=== Available data ===
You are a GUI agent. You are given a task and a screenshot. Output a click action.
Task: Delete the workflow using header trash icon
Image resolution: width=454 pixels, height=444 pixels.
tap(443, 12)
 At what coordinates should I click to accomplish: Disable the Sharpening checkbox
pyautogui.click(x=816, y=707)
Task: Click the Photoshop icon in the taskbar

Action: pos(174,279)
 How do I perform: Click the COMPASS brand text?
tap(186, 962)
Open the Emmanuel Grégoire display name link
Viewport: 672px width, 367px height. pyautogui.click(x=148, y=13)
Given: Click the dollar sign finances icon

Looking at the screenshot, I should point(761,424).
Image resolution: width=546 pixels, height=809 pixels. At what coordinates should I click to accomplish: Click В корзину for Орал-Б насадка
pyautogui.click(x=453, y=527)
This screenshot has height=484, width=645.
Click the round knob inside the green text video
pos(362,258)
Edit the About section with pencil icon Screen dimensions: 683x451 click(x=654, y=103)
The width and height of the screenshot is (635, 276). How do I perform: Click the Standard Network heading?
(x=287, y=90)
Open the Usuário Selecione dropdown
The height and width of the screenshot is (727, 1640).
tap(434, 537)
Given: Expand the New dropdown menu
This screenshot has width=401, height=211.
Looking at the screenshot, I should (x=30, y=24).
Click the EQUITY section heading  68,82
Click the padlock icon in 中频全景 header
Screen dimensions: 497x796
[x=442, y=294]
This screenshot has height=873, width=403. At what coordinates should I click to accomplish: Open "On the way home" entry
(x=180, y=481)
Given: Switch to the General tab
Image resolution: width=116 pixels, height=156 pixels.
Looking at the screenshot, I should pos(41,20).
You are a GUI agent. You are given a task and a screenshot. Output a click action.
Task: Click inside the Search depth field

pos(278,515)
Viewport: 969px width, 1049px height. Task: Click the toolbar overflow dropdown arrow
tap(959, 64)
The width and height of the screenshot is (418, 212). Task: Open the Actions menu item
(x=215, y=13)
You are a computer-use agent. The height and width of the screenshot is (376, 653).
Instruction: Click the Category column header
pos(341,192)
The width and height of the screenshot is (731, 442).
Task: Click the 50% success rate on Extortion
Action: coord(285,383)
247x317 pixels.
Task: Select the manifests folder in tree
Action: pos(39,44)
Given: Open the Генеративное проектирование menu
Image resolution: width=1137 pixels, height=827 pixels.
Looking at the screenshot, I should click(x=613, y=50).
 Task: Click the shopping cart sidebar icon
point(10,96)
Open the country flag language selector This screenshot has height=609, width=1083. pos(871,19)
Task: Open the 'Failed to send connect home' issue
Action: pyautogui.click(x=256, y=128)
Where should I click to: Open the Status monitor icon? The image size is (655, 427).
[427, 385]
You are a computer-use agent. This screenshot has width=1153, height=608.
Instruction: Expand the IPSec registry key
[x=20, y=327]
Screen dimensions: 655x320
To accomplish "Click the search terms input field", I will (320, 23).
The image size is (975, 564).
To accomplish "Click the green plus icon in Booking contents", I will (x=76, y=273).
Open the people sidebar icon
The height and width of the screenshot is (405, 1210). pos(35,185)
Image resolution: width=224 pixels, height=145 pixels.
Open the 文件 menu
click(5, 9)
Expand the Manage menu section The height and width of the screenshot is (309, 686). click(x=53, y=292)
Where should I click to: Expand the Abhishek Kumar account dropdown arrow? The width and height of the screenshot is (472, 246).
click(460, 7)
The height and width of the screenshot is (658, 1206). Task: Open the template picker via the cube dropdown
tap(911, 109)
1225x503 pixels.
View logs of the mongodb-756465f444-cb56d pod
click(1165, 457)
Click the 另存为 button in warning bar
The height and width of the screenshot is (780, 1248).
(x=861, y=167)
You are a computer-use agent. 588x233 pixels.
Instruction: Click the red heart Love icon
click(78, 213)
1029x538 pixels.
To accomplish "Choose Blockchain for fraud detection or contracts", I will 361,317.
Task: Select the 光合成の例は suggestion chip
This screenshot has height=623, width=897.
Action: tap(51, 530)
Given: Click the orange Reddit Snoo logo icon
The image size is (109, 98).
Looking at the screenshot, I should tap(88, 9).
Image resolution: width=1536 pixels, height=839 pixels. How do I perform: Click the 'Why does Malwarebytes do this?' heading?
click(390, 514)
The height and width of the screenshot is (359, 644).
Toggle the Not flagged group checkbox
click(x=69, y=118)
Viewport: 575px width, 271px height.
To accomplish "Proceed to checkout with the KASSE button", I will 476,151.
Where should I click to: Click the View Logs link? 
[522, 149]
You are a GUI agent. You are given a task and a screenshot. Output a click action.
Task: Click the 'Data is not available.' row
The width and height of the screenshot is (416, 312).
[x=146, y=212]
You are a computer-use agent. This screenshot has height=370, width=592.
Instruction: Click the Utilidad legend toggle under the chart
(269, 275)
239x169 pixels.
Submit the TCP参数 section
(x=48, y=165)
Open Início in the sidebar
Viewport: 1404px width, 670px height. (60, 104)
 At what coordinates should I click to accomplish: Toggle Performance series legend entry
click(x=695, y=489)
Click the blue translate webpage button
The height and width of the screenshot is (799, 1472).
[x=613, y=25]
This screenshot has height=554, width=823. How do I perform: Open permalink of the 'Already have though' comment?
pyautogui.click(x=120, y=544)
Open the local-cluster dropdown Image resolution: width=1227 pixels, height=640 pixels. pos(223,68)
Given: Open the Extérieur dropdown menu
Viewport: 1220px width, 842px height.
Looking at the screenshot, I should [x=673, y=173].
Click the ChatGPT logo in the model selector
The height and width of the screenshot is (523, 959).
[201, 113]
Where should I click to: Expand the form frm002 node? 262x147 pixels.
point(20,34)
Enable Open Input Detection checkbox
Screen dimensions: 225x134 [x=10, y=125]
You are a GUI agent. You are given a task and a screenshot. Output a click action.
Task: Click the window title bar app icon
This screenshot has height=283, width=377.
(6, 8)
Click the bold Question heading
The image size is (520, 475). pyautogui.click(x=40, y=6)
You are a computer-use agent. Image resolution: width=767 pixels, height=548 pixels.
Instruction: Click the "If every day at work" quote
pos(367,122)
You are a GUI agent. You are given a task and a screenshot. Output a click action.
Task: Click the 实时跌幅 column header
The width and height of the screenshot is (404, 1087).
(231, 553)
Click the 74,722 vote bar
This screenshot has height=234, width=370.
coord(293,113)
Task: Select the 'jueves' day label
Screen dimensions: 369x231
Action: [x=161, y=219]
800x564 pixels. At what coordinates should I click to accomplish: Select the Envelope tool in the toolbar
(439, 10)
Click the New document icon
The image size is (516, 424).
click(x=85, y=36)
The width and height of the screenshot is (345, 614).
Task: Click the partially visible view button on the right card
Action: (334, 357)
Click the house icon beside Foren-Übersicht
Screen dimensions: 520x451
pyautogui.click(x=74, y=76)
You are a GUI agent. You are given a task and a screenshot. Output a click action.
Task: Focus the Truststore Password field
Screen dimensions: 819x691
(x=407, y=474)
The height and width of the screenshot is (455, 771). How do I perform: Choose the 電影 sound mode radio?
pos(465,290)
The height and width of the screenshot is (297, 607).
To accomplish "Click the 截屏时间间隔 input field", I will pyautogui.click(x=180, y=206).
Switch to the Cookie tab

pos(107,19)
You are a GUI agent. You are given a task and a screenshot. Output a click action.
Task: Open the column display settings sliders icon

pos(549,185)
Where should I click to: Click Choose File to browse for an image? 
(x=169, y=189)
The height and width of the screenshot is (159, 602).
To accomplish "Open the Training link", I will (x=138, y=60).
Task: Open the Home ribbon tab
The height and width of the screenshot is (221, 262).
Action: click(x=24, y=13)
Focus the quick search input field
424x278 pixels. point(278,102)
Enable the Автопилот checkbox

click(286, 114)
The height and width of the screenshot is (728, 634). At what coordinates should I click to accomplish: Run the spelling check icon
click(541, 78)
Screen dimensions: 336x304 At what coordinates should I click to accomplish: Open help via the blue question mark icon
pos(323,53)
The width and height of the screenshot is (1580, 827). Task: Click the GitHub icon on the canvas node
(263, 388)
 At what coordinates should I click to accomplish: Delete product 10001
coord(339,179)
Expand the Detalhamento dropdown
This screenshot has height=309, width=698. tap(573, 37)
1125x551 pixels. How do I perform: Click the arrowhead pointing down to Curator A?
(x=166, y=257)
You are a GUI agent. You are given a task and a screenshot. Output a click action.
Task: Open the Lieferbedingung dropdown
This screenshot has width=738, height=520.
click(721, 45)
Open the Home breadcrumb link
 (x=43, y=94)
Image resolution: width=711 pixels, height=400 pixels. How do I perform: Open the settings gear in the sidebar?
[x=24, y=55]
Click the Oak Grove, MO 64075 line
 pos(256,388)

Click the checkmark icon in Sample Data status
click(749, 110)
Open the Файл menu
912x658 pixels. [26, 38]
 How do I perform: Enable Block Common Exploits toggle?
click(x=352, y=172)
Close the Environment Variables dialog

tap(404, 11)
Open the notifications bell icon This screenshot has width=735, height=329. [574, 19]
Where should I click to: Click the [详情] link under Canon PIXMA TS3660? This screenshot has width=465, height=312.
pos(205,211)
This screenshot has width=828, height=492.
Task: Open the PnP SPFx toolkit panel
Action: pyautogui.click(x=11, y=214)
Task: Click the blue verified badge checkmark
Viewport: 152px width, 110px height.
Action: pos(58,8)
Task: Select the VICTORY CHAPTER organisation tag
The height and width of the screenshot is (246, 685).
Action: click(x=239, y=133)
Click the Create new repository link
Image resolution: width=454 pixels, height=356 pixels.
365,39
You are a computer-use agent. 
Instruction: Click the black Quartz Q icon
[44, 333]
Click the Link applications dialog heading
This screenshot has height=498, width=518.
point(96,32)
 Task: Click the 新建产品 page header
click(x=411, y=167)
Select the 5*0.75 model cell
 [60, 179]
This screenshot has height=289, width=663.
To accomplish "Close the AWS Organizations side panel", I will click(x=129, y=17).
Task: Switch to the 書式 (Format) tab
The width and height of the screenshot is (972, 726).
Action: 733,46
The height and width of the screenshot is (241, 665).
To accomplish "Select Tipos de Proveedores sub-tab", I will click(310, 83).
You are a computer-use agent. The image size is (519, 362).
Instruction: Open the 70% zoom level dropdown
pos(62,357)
===
Exercise instructions
Some lines in the material contain "computer". Show all of them.

Written solution
You are a computer-use agent. The height and width of the screenshot is (376, 653).
You are a computer-use agent. This screenshot has width=1153, height=608.
You are a computer-use agent. 588x233 pixels.
You are a computer-use agent. This screenshot has height=370, width=592.
You are a computer-use agent. Image resolution: width=767 pixels, height=548 pixels.
You are a computer-use agent. 
You are a computer-use agent. The image size is (519, 362).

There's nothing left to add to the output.